Yes. There was some very minute specks of powdering.

And that's putting it on a white piece of paper?

Yes.

All right. And when forensic scientists are examining an item, is it not their practice ordinarily to put that item they're examining, searching for blood on a white or a light colored piece of paper?

That's typical. It's not always done, but it's typical. Sometimes we would use brown paper, for example.

And with care, you would manipulate the item and turn it over on sides?

Yes.

All right. And it is standard practice for forensic scientists to examine any debris or powdering that you might find on such a paper?

Well, now, again, you're talking about the debris. The debris comes about from the cutting process.

Well, the debris that you saw, you explained to us some of it were fibrils that you believe came from the cutting process.

Yes.

All right. I'm talking about a situation before you do cutting, when you're examining an item.

Yes.

And you've indicated that forensic scientists will put this on white pieces of paper.

Yes.

And you will examine it.

Yes.

And you will search it for bloodstains.

Yes.

And you will be turning it over.

Yes.

And you'll do that with some care.

Yes.

And it is standard practice after you do that to look on the piece of paper to see if you see any kind of powdering or residue from the item you've examined?

Well, I don't know that that's standard practice to look at that residue. One may look at it, for example, trace evidence.

For trace evidence?

That would be standard practice, yes.

And even from the sections that you cut in your laboratory in terms of the reddish powder, do you have an expectation that if you did a presumptive test just on the powder of the white piece of paper, you would have been able to get a positive presumptive?

Objection. Calls for speculation.

Sustained.

Mr. Sims, you are not part of any conspiracy to tamper with evidence in this case, are you?

No. No, I'm not.

To your knowledge, Dr. Cotton from cellmark is not part of any conspiracy to tamper with evidence in this case?

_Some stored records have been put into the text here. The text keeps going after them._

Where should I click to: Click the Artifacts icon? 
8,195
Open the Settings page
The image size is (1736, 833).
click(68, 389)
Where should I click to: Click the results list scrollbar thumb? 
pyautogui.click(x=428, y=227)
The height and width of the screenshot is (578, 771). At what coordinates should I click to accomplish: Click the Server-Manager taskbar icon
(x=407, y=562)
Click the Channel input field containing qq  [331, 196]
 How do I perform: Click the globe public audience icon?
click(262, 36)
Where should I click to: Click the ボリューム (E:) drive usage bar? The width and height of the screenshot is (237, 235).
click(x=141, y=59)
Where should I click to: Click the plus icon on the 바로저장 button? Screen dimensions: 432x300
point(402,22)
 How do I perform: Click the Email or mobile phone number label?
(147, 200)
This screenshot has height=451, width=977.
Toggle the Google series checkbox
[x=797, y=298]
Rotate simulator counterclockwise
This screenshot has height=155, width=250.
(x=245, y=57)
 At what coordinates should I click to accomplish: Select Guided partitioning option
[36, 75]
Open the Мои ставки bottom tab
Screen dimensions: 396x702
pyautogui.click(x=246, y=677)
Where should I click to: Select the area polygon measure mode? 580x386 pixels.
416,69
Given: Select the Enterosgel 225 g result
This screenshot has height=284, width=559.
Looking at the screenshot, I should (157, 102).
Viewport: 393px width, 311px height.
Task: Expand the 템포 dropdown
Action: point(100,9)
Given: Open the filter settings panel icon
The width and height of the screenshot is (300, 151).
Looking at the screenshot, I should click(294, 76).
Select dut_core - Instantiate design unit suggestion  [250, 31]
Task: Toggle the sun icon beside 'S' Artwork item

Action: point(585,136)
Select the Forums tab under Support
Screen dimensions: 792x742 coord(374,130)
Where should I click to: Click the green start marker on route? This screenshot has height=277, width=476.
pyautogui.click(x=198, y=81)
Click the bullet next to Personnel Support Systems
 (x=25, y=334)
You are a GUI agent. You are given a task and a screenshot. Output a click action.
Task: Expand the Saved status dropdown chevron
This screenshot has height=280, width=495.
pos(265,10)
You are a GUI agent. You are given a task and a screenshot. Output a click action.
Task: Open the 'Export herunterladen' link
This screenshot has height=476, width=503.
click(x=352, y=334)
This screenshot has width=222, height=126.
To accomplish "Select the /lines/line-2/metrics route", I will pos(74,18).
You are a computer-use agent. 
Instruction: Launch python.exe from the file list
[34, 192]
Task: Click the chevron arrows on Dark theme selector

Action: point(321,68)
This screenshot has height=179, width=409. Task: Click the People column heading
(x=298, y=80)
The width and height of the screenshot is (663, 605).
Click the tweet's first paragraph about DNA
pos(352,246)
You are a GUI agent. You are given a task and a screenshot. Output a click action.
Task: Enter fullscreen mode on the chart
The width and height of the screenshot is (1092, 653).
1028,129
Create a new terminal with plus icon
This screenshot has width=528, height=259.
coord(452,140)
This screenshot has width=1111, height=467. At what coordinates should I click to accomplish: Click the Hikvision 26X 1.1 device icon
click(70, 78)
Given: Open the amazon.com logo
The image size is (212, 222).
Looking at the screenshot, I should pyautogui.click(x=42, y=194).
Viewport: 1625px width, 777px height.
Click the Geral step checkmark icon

Objection. Irrelevant, calls for speculation.

Overruled.

No, I don't believe she is.

But, Mr. Sims, as you sit here today, you don't know how and you don't know when that blood got on the sock, do you?

Objection. That's argumentative.

Rephrase the question.

Do you know from your own personal knowledge how and when that blood got on the sock?

No.

And that section of the sock you made--withdrawn. The middle cut-out of the sock, you had--you took four swatches?

There were four. I took three.

You took three?

Yes.

And out of those three, when you quantitated the DNA, you got 1,350 nanograms of DNA from the three swatches?

Something like that. It was--it was a strong deposit of blood and a lot of DNA.

And you would expect that there would be more--there would be additional DNA on the other swatch that you haven't tested?

Yes.

And you would expect there would be DNA on the section that Greg Matheson tested?

Yes.

And there is yet additional DNA on a session near the cut-out of the sock that you did not even cut?

Yes. I could see that there was still some reddish staining around the edges of the cut-out.

And would it be fair to estimate in your opinion that if you start from the area of the sock on the ankle, that from where you can see blood, right, to the end of the cut-out, right?

Okay.

Cut-out area, that if you had to make an estimate of the amount of DNA in that spot, it would be in the area of 2- to 3,000 nanograms?

Objection. Calls for speculation.

Sustained.

Your Honor, I think it's an appropriate time to stop.

All right. All right. Ladies and gentlemen, we are going to take our recess for the morning session. Please remember all of my admonitions; do not discuss the case amongst yourselves, don't form any opinions about the case, don't allow anybody to communicate with you, don't allow--don't conduct any deliberations until the matter has been submitted to you. As far as the jury is concerned, we'll stand in recess until 9:00 A.M. Monday morning. Mr. Sims, Monday, 8:45. All right. You may step down. Have a nice weekend.

Thank you.

All right. Ladies and gentlemen of the jury, have a pleasant weekend. Just for your information, we will be working on this case and other cases this afternoon. So we're just taking a lunch break. All right? You all have a nice weekend. All right. We'll stand in recess, 1:30.